**GOAL OF THE EXERCISE:**
Exact output of all the records is required.

##### AVAILABLE DATA #####

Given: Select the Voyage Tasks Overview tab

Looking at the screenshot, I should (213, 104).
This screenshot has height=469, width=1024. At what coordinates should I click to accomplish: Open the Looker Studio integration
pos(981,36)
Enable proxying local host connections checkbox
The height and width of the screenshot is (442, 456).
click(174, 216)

#####

**SOLUTION TO THIS EXERCISE:**
Given: Select the Voyage Tasks Overview tab

Looking at the screenshot, I should (213, 104).
This screenshot has height=469, width=1024. At what coordinates should I click to accomplish: Open the Looker Studio integration
pos(981,36)
Enable proxying local host connections checkbox
The height and width of the screenshot is (442, 456).
click(174, 216)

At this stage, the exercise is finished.